Warlock Agumin knelt, hands bound and mouth gagged with silken ropes enchanted with silencing magic, completely unable to cast a single basic spell to save himself. Next to him on the raised dais of the open plaza with tents all around knelt the rest of Lord Vandran’s High Minions.
They had been so close to catching Wraith’s minions, but at the last minute, they had slipped away into Dolmanak’s territory, where the vampires had been welcome. Lucky fuckers.
But now Agumin had little energy to spare on hating the undead. All his focus was on the black legs that stood close to him, and the horned face of Everbleed’s Devil Knight. Never in his life had the Warlock felt as small as he did in this moment.
“The High Clerics detected a message going off to Lord Vandran soon before the fight with Lord Wraith broke out,” Everbleed said, turning to face the crowd of onlookers that surrounded the dais. “Interfering with the Endeavor once it starts is a crime punishable by death,” the former ruler of Lotia announced.
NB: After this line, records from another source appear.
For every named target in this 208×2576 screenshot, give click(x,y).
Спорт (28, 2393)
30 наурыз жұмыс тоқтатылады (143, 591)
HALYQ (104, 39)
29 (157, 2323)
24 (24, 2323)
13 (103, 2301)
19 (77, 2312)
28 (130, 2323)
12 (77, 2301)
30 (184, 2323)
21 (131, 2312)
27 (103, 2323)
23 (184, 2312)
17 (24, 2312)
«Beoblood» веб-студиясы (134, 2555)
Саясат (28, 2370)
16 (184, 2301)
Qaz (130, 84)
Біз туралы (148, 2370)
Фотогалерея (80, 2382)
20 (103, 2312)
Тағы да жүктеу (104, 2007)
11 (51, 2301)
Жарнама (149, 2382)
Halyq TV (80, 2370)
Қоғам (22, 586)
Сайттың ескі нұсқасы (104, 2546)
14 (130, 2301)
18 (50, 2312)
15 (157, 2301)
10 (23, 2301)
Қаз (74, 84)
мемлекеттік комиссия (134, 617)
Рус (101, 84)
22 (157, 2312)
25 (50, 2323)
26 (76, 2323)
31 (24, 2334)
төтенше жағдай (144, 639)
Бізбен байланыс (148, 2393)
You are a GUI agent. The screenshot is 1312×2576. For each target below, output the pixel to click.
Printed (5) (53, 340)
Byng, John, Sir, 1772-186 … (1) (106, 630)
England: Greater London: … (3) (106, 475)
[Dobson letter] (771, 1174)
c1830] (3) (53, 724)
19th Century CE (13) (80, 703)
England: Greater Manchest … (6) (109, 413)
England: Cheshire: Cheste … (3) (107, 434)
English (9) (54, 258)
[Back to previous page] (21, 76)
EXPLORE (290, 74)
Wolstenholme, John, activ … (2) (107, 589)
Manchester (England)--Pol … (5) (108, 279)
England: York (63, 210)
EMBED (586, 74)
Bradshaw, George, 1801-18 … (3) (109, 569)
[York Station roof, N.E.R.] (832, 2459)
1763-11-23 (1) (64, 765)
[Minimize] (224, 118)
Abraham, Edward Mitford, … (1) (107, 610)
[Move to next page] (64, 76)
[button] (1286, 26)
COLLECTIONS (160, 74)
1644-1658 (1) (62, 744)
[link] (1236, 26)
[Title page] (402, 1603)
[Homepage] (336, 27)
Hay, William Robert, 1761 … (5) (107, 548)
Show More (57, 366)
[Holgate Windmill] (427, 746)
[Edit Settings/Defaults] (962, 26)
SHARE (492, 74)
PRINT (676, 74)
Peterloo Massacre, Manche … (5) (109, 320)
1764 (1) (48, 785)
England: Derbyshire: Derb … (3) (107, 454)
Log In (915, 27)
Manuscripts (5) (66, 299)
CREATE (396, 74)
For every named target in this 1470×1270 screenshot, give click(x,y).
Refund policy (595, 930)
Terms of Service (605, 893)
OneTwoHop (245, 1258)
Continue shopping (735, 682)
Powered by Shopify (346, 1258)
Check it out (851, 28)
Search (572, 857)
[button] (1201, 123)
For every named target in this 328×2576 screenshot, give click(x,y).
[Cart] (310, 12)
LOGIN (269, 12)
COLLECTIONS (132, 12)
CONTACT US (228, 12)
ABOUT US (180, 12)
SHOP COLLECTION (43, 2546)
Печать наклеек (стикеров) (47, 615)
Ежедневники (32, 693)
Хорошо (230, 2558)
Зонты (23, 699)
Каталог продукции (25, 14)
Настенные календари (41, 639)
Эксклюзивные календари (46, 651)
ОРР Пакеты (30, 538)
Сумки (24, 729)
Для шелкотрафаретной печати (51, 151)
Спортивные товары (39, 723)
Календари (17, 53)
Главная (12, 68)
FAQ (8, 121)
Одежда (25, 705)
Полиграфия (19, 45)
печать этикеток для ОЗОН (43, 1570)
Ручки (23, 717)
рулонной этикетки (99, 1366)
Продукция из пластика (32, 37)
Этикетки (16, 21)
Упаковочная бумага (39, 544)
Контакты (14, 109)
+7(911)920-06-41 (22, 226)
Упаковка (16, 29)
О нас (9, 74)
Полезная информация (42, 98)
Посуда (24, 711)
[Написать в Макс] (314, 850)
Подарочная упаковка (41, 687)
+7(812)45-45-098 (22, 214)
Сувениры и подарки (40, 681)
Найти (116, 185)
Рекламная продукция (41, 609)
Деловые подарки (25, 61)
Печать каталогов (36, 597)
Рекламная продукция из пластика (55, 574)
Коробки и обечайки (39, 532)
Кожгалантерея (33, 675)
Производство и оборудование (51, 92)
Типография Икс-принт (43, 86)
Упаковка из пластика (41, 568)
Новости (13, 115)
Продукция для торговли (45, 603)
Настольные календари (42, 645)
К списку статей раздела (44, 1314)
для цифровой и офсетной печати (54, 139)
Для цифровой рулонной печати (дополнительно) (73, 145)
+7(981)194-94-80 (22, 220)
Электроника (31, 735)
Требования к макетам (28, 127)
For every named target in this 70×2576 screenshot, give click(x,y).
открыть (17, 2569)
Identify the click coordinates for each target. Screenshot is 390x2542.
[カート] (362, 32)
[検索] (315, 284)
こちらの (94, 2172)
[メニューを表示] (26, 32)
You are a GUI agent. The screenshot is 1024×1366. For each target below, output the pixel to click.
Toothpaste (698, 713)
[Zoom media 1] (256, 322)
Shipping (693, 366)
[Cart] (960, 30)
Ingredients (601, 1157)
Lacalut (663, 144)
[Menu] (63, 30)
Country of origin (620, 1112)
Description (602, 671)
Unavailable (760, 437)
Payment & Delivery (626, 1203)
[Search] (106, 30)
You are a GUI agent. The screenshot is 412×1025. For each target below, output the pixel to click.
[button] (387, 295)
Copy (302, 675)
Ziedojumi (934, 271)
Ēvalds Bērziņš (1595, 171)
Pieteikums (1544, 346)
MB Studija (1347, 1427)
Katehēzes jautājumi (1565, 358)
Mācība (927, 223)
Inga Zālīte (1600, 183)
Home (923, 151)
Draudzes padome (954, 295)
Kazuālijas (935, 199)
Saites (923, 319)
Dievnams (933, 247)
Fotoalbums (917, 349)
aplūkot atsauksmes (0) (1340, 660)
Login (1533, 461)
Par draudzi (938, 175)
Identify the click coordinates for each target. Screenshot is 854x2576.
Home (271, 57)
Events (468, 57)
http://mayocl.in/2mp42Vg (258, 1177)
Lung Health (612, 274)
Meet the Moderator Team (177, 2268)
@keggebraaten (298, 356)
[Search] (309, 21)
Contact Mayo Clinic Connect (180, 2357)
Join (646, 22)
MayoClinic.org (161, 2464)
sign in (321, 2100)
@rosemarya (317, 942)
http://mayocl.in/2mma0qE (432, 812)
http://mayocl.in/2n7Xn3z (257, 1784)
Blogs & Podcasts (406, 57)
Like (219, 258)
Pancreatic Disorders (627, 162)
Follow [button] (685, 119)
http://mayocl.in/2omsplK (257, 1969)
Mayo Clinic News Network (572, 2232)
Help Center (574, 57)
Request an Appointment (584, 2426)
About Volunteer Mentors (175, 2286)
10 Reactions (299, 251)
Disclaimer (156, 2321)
The crowd roared their approval. Apparently, the grisly fate of Lord Vandran hadn’t satiated their thirst for blood. Nothing ever did. And whatever allies Agumin may have had among the Netherworld made themselves scarce now that Vandran was gone.
It cannot end like this, Agumin thought. He was a servant of House Vandran. Even with Sanguine gone to Murmur’s black halls, the House would protect their valuable servants, wouldn’t they? It certainly wouldn’t end like this. Agumin had survived years as a minion of a Dungeon Lord, had survived closer calls than facing the lapdog of the Regents.